Copy the listing below word for word, beginning with the line that contains "The width and height of the screenshot is (1653, 807)." and continuing through its final line. Omit the pictures from your copy.

--- RECORDS Enclosed Below ---

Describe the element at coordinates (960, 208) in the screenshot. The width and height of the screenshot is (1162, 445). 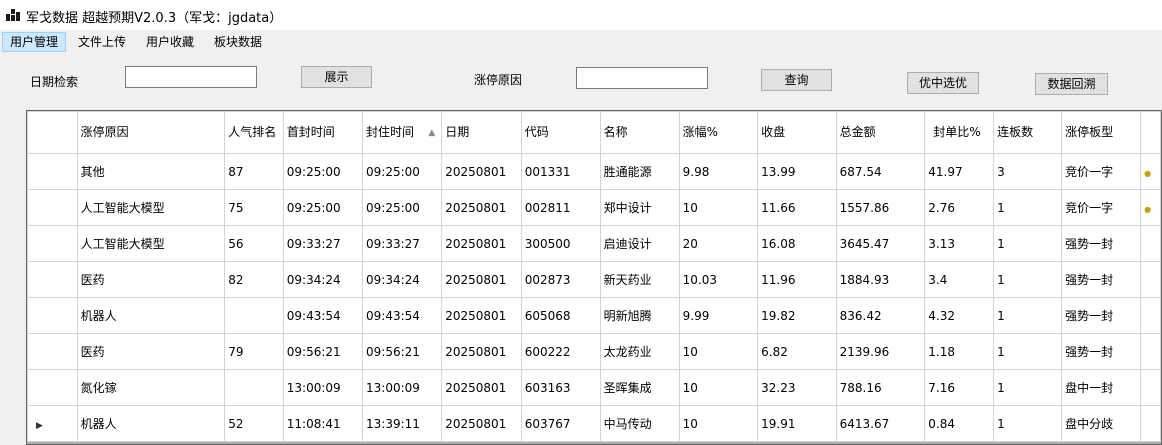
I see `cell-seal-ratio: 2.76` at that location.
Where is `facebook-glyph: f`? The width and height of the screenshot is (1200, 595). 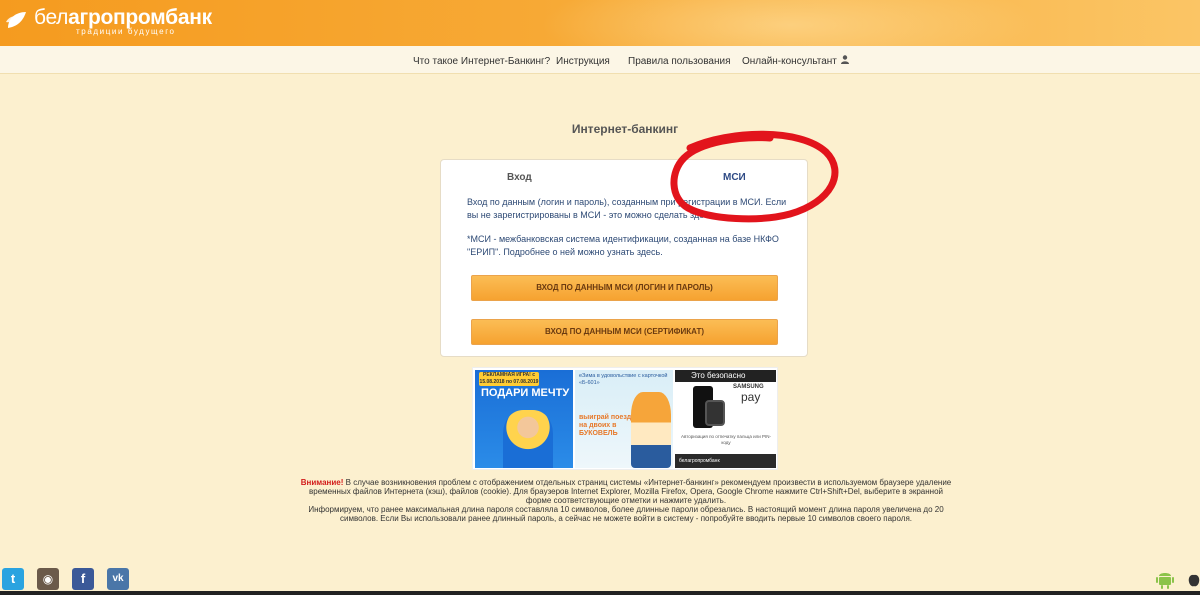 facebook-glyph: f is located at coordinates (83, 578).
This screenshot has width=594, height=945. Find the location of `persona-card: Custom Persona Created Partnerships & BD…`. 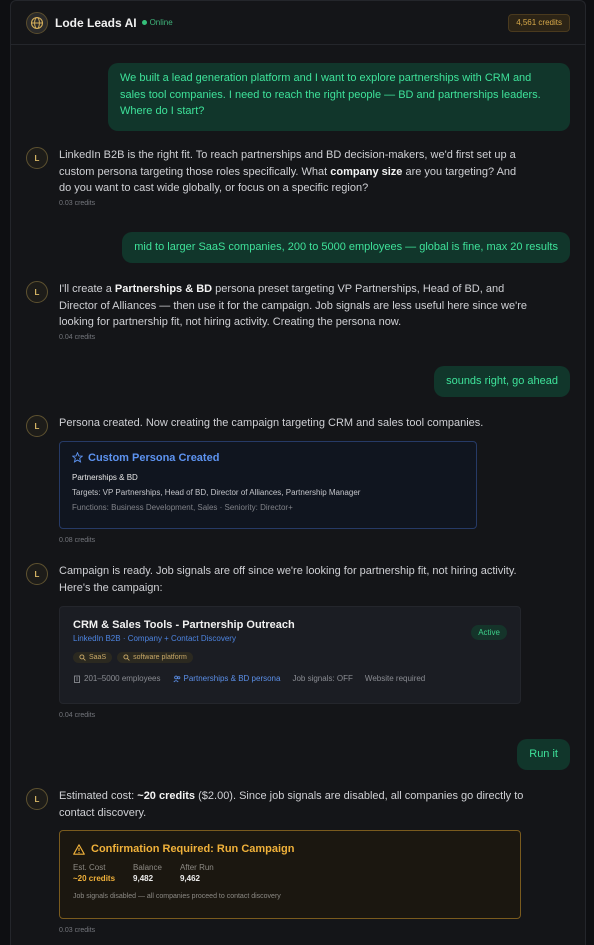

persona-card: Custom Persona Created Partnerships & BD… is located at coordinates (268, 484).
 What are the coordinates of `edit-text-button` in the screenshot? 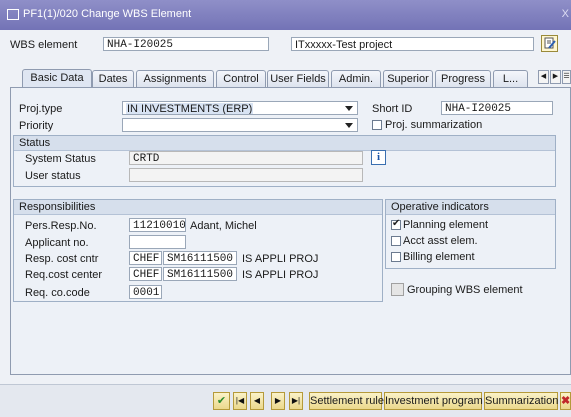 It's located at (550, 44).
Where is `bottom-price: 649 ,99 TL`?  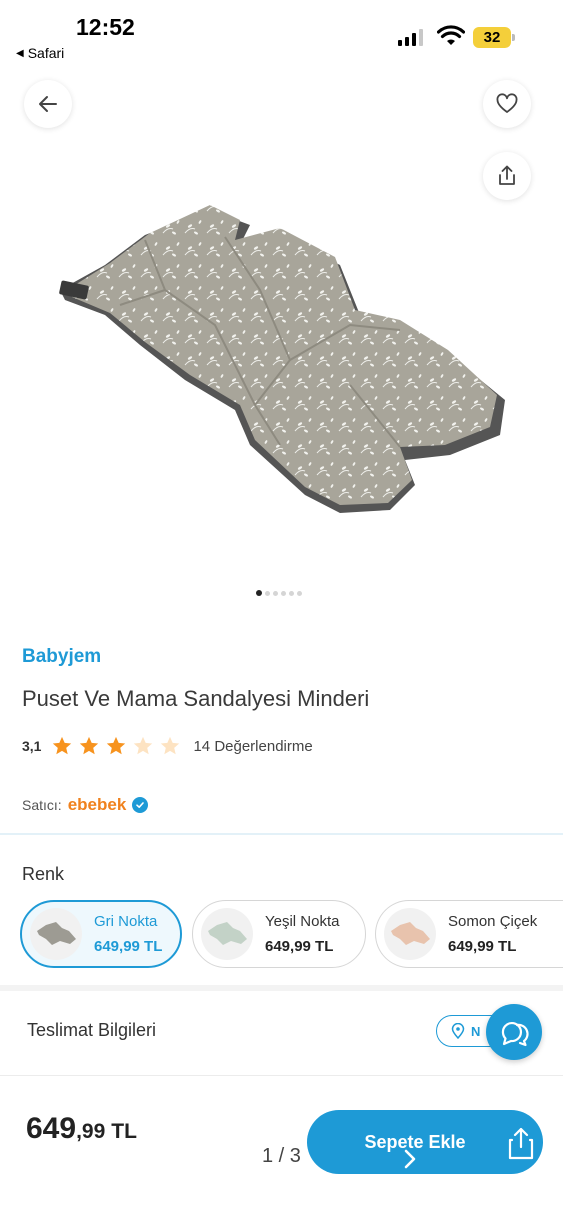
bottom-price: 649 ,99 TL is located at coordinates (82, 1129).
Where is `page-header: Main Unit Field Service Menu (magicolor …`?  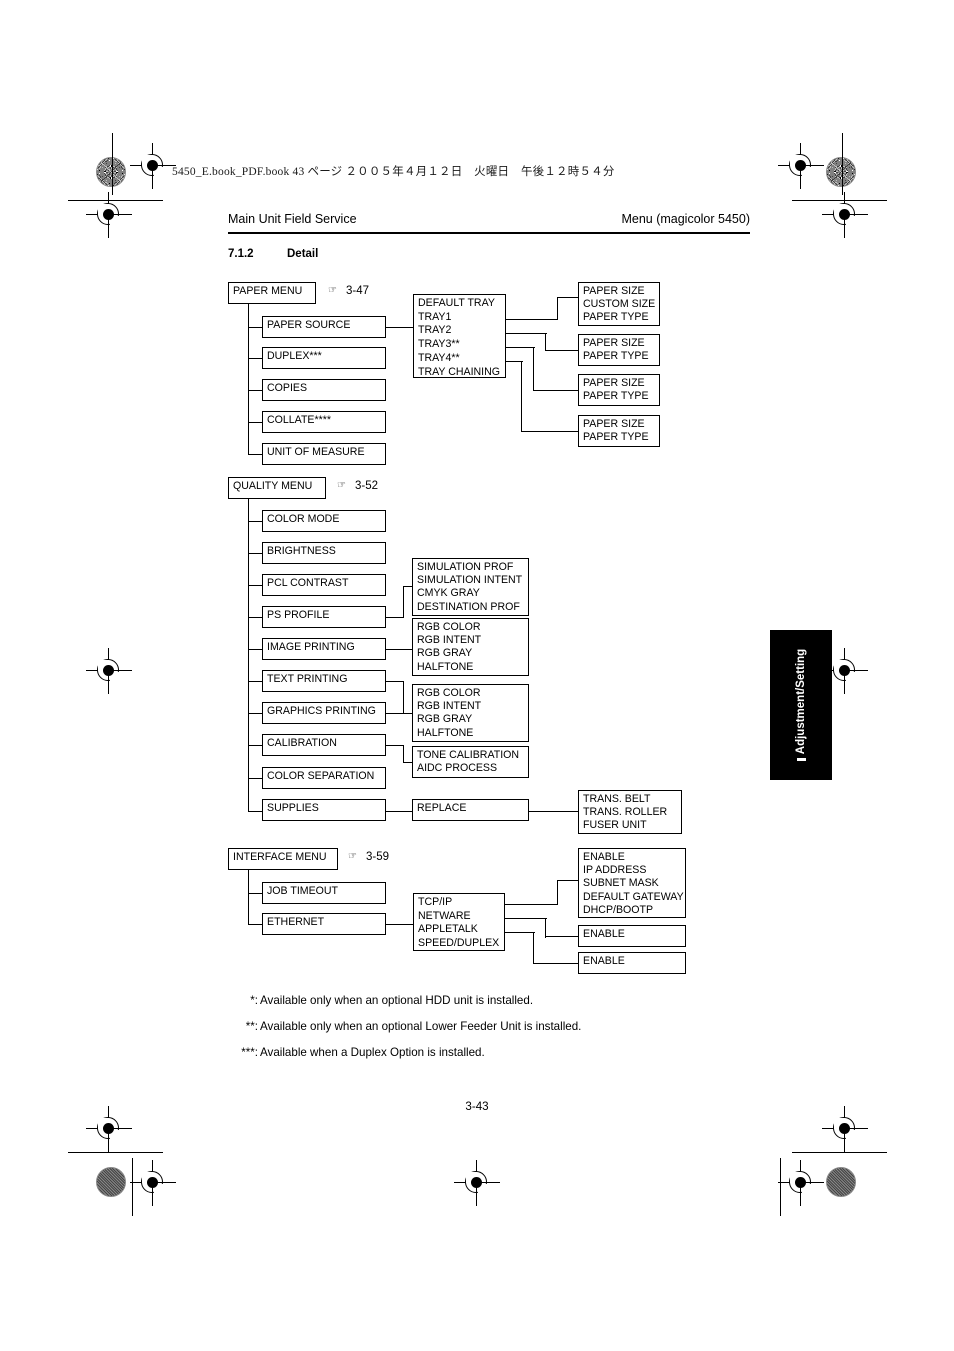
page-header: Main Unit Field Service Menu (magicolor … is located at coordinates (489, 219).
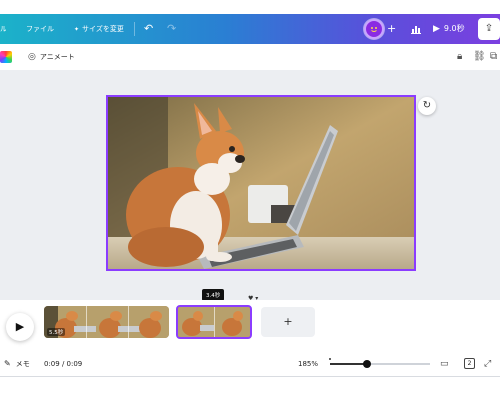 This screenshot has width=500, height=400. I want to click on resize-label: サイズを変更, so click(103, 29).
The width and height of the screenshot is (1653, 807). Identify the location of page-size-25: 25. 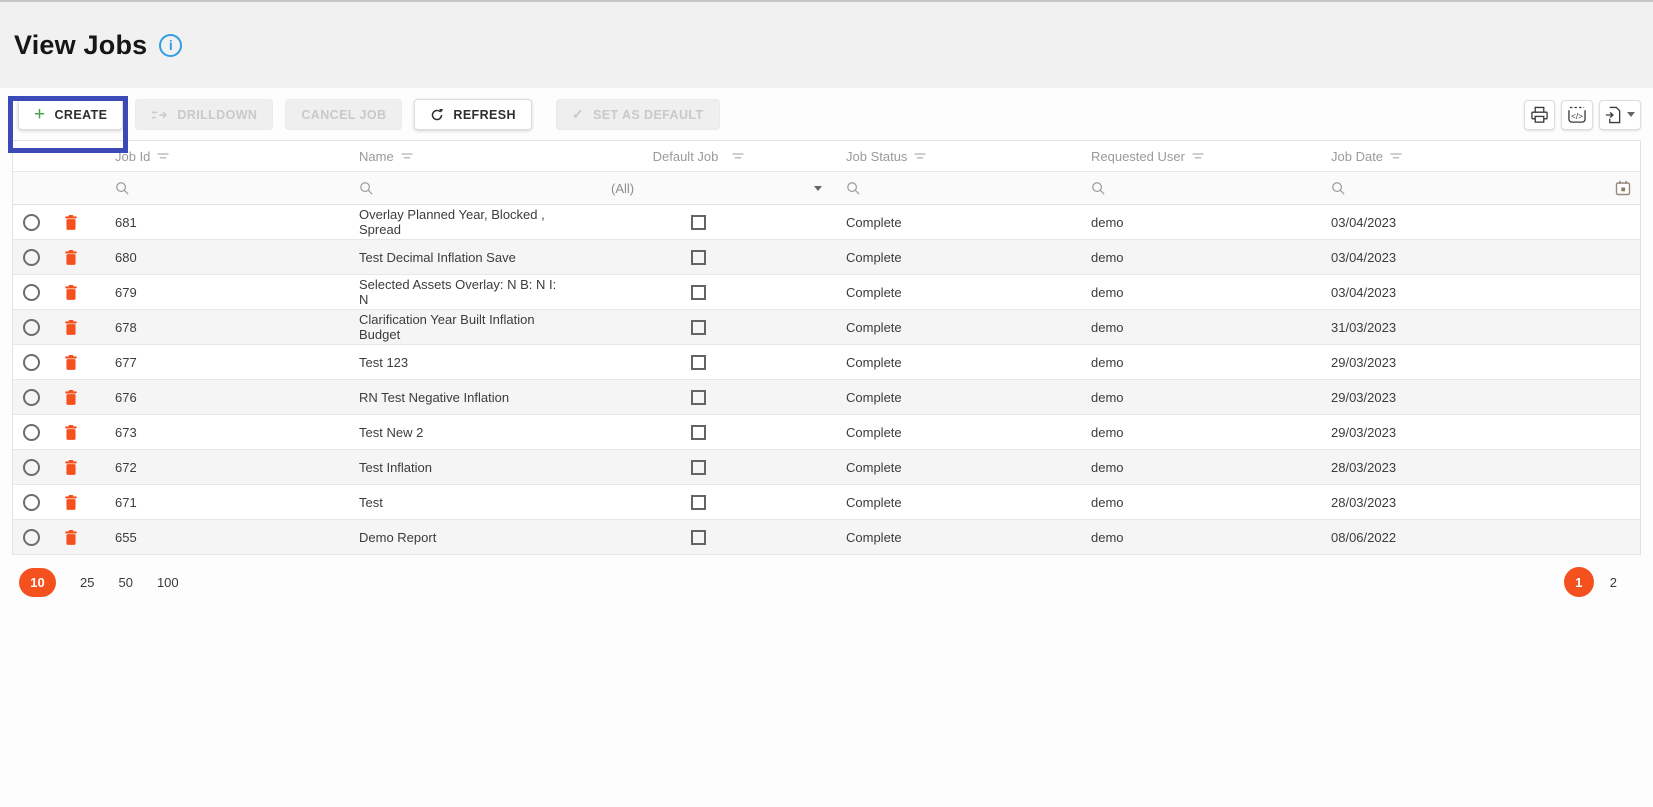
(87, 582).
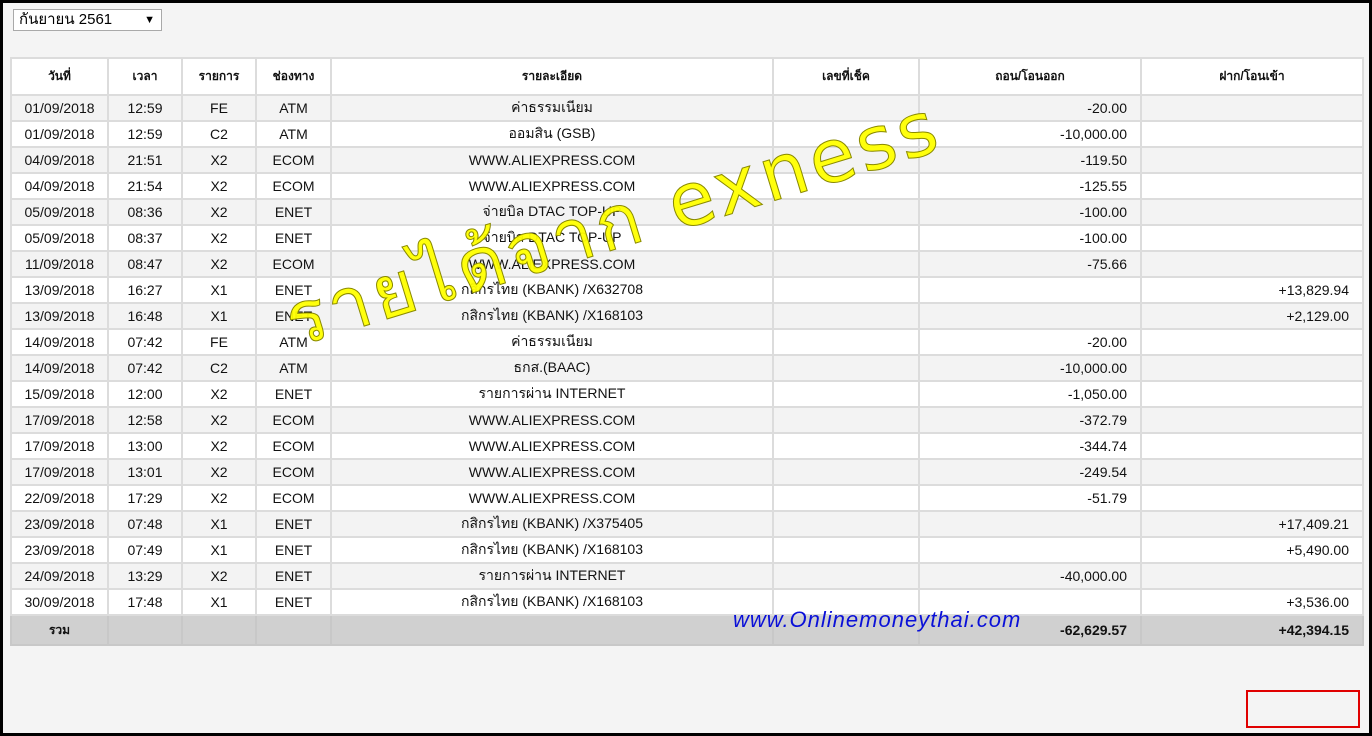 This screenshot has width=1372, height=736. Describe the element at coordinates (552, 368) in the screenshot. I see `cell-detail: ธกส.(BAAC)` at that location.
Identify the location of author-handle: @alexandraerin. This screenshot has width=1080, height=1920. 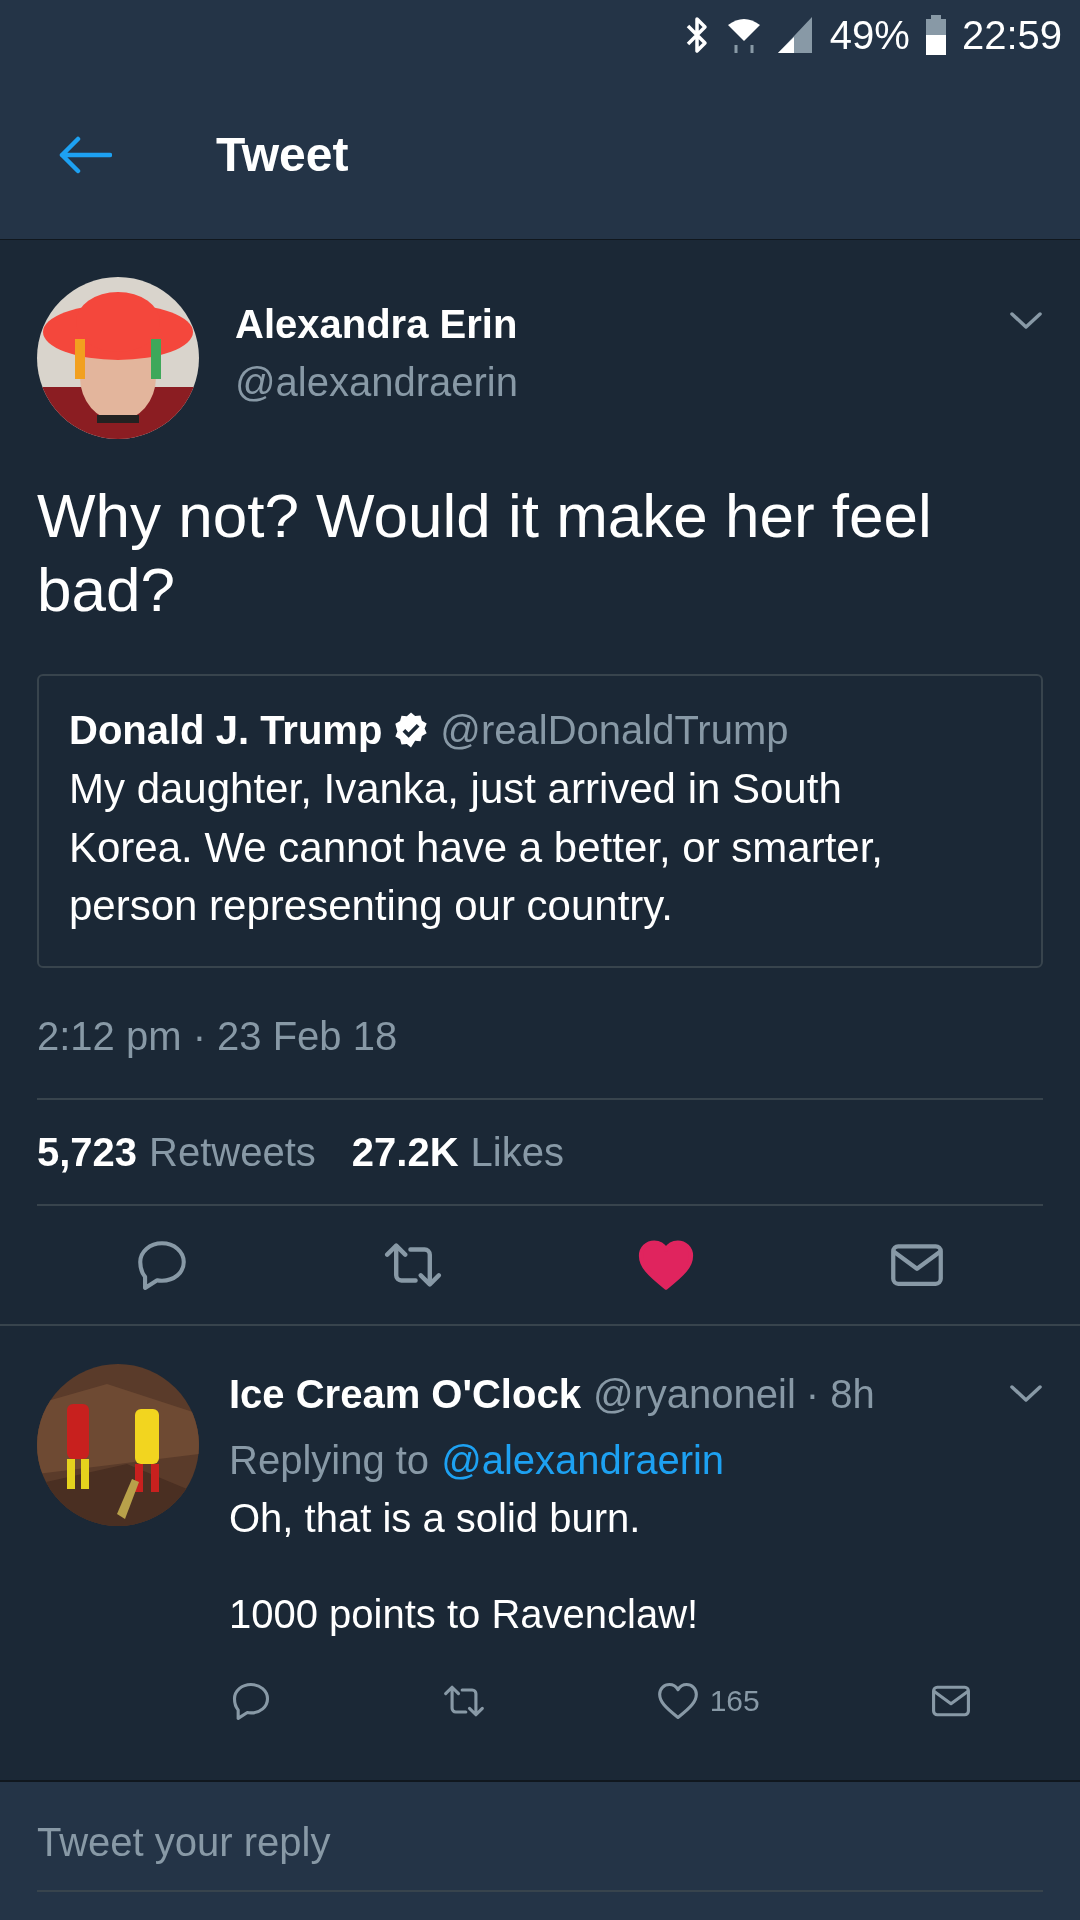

--- End of Enclosed RECORDS ---

> **OUTPUT FOR THIS TASK**:
The width and height of the screenshot is (1653, 807). Identify the location of page-size-25: 25. 
(87, 582).
 This screenshot has width=1372, height=736. Describe the element at coordinates (552, 368) in the screenshot. I see `cell-detail: ธกส.(BAAC)` at that location.
Identify the location of author-handle: @alexandraerin. This screenshot has width=1080, height=1920. 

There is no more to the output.